Avatar for Patrick Goode
By Patrick Goode
1st March 2020

‘You wait for hours and then three come along all at once’ – in this case, not buses, but reports about buses.

  1. A CPRE press release (12 February 2020): ‘Nearly one million people stranded in “transport deserts” as rural travel links cut’. This figure is based on research showing that more than half the small towns in the SW and NE of England were so poorly connected that they are living in ‘transport deserts’. In those areas nearly one million people had no convenient and affordable public transport, putting them at risk of being unable to access basic public services.
  2. The press release draws attention to a report by the Campaign for Better Transport: Transport Deserts: The absence of choice in England’s small towns, research commissioned by CPRE. Bus services connecting isolated rural areas have suffered grievously from the austerity years (now just ending?) of 2009/10 to 2018/19: 43% of local authority funding has been cut, while fares have increased by 63%.

However, Cornwall is showing that rural areas can develop an integrated public transport system, using railway stations as hubs.

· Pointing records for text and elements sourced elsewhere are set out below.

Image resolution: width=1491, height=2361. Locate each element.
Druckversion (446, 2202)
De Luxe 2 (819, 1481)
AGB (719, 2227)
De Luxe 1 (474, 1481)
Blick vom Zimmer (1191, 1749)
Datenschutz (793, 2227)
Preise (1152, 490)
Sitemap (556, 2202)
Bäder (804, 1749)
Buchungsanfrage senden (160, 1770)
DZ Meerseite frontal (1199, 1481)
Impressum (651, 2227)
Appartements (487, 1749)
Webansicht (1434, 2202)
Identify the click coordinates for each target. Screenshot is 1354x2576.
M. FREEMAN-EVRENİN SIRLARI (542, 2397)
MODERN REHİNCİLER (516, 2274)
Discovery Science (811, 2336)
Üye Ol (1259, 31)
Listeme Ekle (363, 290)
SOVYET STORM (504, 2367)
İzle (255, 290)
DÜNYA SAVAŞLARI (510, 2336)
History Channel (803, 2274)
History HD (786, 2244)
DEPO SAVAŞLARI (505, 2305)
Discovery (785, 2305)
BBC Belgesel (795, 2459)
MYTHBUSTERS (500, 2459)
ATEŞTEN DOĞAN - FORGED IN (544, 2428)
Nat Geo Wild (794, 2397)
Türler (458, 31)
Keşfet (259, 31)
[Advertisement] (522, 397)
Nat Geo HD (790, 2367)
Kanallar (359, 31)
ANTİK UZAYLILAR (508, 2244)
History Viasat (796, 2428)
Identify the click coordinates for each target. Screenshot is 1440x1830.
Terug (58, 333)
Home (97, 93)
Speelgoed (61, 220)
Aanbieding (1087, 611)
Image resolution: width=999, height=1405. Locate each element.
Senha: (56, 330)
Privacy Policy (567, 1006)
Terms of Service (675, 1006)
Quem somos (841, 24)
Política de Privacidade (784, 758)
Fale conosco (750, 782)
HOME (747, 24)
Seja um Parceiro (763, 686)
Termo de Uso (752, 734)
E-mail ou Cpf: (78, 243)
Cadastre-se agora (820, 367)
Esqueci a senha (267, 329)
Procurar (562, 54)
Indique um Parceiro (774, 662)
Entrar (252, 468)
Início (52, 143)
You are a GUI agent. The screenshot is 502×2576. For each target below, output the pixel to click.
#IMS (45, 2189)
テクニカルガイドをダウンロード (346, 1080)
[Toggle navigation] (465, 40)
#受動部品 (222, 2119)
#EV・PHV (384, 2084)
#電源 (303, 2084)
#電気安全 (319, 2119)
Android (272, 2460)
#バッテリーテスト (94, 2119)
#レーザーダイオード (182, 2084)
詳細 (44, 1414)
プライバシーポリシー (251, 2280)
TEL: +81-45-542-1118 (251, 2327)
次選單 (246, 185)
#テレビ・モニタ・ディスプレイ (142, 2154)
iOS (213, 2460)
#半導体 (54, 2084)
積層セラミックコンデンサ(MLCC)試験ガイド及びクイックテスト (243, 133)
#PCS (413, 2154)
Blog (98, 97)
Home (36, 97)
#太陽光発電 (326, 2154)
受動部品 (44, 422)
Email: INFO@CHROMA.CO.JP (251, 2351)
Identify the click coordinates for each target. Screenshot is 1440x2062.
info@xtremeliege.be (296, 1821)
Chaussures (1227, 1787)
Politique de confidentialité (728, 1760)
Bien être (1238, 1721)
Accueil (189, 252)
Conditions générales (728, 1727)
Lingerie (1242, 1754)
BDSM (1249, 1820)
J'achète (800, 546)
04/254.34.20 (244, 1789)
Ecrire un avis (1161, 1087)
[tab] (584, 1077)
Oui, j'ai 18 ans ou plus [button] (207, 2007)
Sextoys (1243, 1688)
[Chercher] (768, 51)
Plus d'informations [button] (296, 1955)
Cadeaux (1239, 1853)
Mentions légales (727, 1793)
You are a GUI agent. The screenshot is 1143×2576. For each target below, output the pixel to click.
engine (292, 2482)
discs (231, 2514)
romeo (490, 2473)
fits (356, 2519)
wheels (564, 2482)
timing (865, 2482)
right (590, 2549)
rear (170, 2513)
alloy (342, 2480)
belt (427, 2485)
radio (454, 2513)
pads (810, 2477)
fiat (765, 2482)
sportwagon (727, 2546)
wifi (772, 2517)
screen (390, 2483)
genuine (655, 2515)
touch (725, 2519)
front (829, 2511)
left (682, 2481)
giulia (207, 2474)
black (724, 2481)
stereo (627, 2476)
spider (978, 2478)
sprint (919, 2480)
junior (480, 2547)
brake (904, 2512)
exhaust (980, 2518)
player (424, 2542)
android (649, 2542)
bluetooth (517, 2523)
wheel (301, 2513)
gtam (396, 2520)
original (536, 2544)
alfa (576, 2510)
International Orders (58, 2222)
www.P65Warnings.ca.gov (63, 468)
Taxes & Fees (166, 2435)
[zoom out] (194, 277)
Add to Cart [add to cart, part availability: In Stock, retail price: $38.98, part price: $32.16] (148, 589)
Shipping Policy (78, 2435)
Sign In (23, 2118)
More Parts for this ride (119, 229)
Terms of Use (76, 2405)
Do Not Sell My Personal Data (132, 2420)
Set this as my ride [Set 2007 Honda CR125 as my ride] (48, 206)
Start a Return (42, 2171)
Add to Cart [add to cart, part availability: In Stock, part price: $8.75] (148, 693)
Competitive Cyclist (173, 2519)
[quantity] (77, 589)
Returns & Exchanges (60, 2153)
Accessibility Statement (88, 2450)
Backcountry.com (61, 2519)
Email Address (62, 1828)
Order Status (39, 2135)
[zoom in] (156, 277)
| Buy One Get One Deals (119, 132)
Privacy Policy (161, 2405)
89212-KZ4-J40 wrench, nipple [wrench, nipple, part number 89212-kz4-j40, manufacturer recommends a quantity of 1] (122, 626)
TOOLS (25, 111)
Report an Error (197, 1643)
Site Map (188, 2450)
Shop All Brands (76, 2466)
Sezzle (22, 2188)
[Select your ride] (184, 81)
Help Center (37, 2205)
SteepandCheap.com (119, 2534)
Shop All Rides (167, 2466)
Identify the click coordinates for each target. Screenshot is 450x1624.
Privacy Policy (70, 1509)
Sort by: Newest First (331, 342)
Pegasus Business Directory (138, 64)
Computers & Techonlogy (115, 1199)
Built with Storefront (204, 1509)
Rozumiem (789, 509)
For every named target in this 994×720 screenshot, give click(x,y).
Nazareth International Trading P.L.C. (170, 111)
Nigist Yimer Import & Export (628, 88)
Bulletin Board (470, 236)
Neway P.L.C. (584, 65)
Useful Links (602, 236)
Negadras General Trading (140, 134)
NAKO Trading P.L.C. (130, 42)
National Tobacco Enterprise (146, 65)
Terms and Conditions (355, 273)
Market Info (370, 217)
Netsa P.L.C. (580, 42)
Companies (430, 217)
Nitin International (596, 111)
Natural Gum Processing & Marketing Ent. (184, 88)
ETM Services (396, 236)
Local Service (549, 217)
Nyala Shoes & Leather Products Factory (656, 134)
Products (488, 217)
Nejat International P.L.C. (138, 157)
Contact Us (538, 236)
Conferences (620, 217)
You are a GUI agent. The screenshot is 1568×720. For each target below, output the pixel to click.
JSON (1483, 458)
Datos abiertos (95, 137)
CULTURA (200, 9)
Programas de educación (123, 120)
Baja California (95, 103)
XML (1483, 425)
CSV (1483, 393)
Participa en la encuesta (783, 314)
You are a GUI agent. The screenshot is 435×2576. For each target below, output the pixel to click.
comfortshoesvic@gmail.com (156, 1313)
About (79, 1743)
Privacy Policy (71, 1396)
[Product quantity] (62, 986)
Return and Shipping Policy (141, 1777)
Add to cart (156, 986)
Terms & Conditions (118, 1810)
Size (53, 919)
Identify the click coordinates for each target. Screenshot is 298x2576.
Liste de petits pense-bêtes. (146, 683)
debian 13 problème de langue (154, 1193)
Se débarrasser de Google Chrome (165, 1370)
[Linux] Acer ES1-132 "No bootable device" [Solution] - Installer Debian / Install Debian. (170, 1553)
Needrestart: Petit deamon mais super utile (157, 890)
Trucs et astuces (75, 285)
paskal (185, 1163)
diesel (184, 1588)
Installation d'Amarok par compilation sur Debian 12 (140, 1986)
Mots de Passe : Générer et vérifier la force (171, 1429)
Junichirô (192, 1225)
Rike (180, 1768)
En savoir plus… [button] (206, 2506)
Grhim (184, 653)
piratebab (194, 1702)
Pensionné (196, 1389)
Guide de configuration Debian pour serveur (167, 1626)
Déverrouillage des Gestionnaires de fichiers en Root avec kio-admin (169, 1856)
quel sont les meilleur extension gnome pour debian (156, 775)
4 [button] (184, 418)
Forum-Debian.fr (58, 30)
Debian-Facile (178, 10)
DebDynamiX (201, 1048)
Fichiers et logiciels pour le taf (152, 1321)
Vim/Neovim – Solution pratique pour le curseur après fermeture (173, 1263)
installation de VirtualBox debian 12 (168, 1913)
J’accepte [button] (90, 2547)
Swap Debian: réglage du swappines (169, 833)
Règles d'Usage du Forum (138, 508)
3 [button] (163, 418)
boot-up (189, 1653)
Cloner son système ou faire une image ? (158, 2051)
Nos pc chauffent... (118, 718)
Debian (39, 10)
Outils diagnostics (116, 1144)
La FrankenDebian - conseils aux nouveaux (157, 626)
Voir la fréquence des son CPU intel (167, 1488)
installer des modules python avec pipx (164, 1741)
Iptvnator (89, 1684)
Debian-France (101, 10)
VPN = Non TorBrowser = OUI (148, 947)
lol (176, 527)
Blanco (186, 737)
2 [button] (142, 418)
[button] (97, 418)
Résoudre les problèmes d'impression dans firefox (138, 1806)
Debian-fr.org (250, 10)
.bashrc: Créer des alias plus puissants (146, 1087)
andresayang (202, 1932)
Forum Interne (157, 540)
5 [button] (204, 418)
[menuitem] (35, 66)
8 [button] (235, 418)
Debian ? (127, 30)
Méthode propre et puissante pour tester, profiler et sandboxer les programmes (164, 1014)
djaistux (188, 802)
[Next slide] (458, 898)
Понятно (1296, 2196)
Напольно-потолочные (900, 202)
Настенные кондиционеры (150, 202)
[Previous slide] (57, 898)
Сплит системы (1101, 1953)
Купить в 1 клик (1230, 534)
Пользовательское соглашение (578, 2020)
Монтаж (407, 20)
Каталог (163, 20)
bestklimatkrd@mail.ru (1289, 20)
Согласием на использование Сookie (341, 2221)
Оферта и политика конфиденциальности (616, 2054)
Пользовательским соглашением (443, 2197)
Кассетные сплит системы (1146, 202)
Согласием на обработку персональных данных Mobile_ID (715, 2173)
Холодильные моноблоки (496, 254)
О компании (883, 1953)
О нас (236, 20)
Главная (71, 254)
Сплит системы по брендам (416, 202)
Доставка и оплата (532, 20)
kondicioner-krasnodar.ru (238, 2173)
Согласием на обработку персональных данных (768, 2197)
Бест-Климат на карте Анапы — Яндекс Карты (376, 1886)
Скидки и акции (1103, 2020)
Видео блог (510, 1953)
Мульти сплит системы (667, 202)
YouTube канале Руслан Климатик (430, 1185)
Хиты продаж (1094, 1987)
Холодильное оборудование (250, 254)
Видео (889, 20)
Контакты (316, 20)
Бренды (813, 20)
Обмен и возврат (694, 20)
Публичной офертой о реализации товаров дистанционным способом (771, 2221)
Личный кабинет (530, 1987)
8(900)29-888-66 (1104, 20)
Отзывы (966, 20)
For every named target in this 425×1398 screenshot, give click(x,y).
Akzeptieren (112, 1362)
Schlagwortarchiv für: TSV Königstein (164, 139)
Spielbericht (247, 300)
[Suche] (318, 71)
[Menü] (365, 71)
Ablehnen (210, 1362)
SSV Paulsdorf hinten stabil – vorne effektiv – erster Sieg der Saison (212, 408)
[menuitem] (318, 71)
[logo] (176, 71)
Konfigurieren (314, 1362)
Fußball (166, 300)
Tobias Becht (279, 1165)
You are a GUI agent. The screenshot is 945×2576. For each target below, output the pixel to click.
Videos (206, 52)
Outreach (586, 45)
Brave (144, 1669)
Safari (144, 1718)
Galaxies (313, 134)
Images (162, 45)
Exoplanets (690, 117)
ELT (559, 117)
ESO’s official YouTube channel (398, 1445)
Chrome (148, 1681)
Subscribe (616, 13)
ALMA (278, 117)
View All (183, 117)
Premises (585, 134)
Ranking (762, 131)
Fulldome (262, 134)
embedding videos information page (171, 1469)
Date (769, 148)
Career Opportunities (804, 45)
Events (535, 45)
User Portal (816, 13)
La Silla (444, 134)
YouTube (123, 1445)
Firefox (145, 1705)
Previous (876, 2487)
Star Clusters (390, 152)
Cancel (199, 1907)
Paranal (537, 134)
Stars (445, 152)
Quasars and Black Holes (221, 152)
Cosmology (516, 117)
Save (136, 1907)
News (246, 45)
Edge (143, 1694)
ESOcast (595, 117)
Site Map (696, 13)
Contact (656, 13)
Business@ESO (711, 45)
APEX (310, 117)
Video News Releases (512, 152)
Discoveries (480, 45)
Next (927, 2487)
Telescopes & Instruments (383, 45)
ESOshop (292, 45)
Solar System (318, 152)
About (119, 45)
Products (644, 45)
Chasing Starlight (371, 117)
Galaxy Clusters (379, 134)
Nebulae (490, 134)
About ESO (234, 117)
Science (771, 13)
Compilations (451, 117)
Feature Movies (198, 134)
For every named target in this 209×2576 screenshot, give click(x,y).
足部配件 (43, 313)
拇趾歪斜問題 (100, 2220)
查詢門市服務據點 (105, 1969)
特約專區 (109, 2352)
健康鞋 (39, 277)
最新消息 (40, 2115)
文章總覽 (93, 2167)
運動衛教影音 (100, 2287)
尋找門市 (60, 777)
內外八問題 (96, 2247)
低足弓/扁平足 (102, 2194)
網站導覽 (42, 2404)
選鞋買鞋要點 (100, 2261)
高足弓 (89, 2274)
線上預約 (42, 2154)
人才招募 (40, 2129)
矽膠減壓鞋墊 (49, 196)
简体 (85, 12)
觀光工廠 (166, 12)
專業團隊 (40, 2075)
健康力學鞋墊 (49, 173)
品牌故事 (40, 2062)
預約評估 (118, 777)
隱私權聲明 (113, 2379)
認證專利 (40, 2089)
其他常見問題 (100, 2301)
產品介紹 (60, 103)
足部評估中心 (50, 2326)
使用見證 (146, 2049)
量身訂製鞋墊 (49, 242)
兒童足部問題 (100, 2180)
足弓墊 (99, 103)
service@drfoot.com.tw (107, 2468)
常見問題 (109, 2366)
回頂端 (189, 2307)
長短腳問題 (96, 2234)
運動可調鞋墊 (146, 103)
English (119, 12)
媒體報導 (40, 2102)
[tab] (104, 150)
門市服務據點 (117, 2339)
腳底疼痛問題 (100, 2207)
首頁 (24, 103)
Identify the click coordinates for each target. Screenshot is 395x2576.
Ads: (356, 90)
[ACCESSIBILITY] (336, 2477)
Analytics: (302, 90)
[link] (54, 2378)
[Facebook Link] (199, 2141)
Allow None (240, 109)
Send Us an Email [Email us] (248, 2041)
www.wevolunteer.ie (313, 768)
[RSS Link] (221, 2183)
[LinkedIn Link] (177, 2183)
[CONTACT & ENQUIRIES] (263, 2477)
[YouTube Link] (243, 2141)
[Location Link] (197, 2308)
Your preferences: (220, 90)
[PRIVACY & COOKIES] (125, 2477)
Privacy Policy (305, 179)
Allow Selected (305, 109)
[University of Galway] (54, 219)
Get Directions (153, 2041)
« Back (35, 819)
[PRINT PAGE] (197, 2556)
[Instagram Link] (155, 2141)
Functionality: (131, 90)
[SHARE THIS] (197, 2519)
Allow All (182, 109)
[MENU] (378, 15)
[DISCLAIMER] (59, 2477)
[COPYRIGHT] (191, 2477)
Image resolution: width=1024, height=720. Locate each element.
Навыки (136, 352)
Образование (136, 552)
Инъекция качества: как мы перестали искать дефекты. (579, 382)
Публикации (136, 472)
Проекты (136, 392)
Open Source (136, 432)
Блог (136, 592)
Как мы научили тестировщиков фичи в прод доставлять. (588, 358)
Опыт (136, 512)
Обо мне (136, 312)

The result is a single, effective public transport for the county.

CPRE’s aims

CPRE sets out 4 aims for the government’s proposed national bus strategy:

  • Increase use of bus services across the country
  • A clear route to a zero emission bus
  • Better integration of buses with other transport
  • An innovative use of technology

Much of the above must sound painfully familiar to Herefordshire readers.

From an already emaciated skeleton, bus service withdrawals continue. The details are given in the Rail & Bus for Herefordshire Newsletter Winter 2019-2020 (if you are interested in transport issues, I recommend joining – see their website, rbfh.org.uk for details). In the same issue, Herefordshire CPRE President, Professor John Whitelegg, reports from rural Sweden that there are eight buses travelling to his nearest small town on Sunday, more on weekdays. We look forward to hearing how this can be done!

Let us know what you think

We would like to know your thoughts on transport in our county. Are you living in an area or community with no transport links? Do you have ideas that could provide solutions? Where houses, shops and work places are built impacts the whole issue. These questions and answers are vitally important to us in our campaign to protect Herefordshire’s countryside. We need to hear your views. You can contact us at admin@cpreherefordshire.org.uk.

Hereford Transport Strategy Review

As I go to press (not a phrase you often see on websites), we hear that Herefordshire Council is carrying out a Hereford Transport Strategy Review, to be completed by 31 July 2020. The review ‘…will include work to better understand existing and future road conditions, alternative transport options and the changing national policy…’ Details can be found on the council’s Developments in Hereford page and you can submit your views via their online questionnaire by 31 March 2020.

And finally…

‘A man who, beyond the age of 26, finds himself on a bus can count himself as a failure.’ Did Mrs Thatcher actually say this? – probably not, but it has been the ‘thinking’ behind policy for buses for the last 35 years. By contrast, Crispin Truman (CPRE’s chief executive) is calling on the government to establish a dedicated rural transport fund – even a fraction of the £28.8bn planned spend on roads would make a great difference.

The views expressed are those of the author.